▶ _Given text_:
Kirkus is not the only review to level criticism against the Morgans for glossing over the suicide of Geisel’s first wife, Helen, and his subsequent remarriage to her best friend, a much younger woman. The authors’ handling of this episode is singled out in virtually every negative review of their book.
“Helen Palmer Geisel spent the entirety of her almost 40-year marriage taking care of the moody artist’s every business and personal need, as well as being the staunch perfectionist’s most influential editor,” Popkins writes in the St. Petersburg Times. “But Helen’s death and the fact that Geisel, within months after the tragedy, re-married the wife of a friend, are handled as blithely as one replaces a troublesome but beloved automobile. Offensive and insensitive quotes from friends such as Helen’s death being ‘her last and greatest gift to him,’ and implications that it was all for the best because ‘she held him back,’ are inexcusable. Yes, it’s shocking that the most beloved children’s author of all time would have such events in his life, and the authors seek to gloss over these events as quickly and painlessly as possible. More attention is paid to detailing menus at Geisel dinner parties, but if the authors wanted to skip the real stuff, why write a biography?”

▶ _Task set_:
1) Copy the passage on the Geisel biography from "Kirkus is not" to "of their book.".
2) For each statement below, say yes or no according to the passage on the Geisel biography, and quote the words that decide it: (a) Popkins's review appeared in the St. Petersburg Times. (b) Helen Palmer Geisel's marriage lasted more than 50 years. (c) Geisel remarried within months of Helen's death.

▶ _Data extract_:
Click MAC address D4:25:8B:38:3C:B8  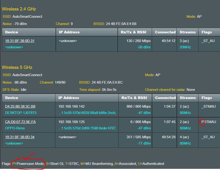tap(20, 106)
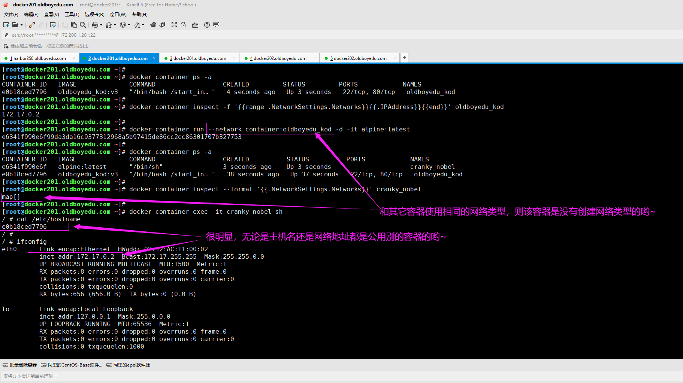Click the reconnect plug icon

point(32,25)
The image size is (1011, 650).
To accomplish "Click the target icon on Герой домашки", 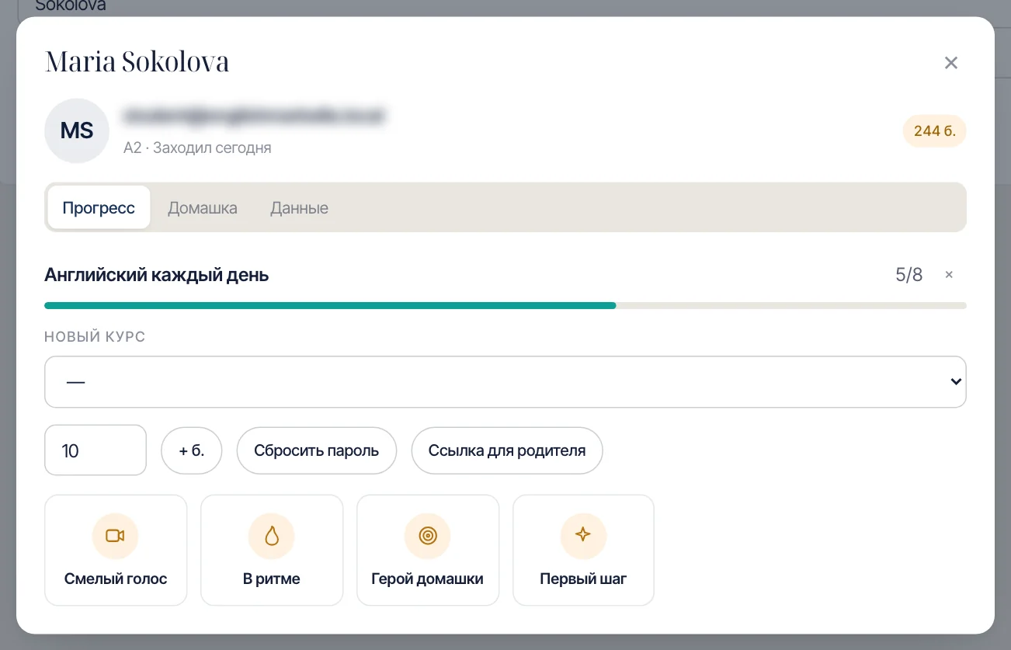I will tap(428, 536).
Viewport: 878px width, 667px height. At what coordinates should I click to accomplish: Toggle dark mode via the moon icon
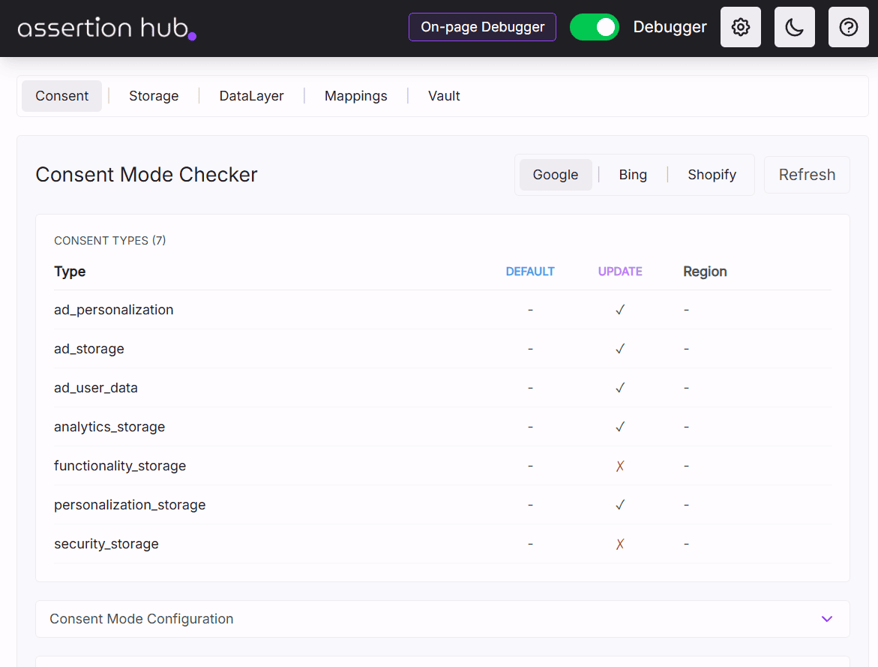[x=794, y=27]
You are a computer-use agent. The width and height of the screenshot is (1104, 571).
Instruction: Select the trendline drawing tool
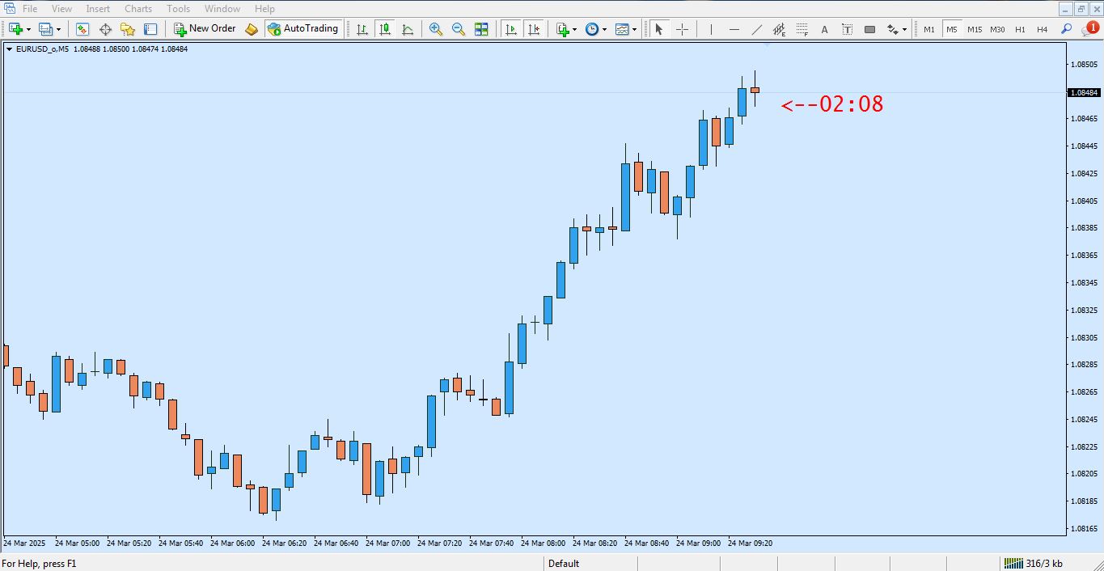point(756,29)
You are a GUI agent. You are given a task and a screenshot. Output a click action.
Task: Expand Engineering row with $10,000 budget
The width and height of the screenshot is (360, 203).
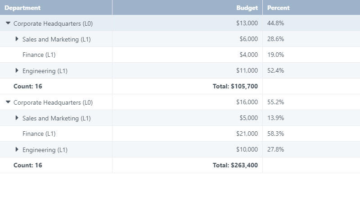click(17, 150)
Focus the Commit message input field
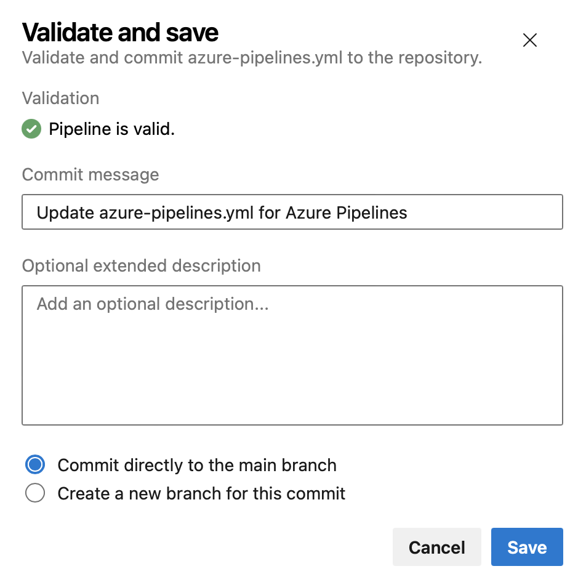The image size is (586, 582). 292,212
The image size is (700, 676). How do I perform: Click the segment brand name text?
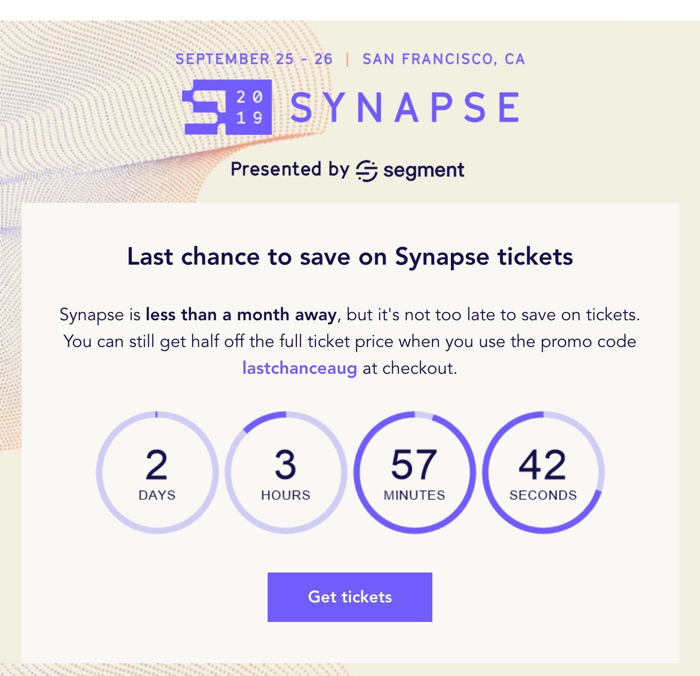click(424, 170)

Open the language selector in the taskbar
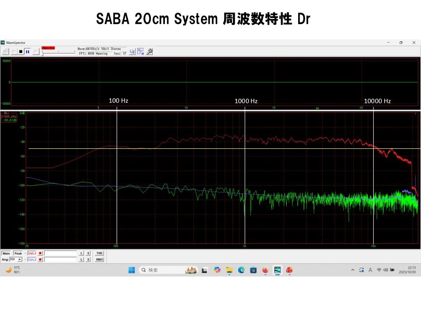371,270
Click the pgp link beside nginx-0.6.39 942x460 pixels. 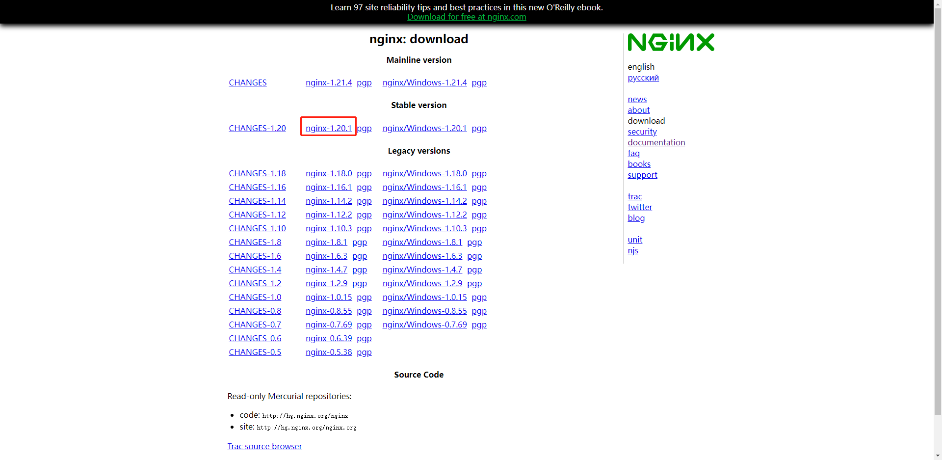pos(364,338)
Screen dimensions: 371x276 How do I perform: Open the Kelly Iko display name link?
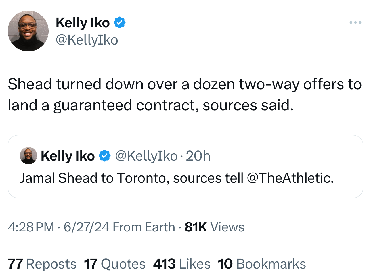(x=83, y=23)
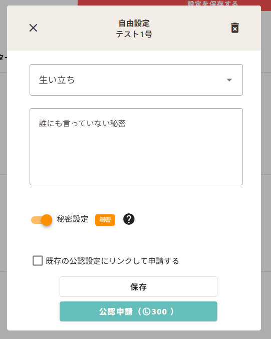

▶ _Activity answers_:
1)
Kirkus is not the only review to level criticism against the Morgans for glossing over the suicide of Geisel’s first wife, Helen, and his subsequent remarriage to her best friend, a much younger woman. The authors’ handling of this episode is singled out in virtually every negative review of their book.

2)
(a) Yes: "Popkins writes in the St. Petersburg Times"
(b) No: "her almost 40-year marriage"
(c) Yes: "within months after the tragedy, re-married"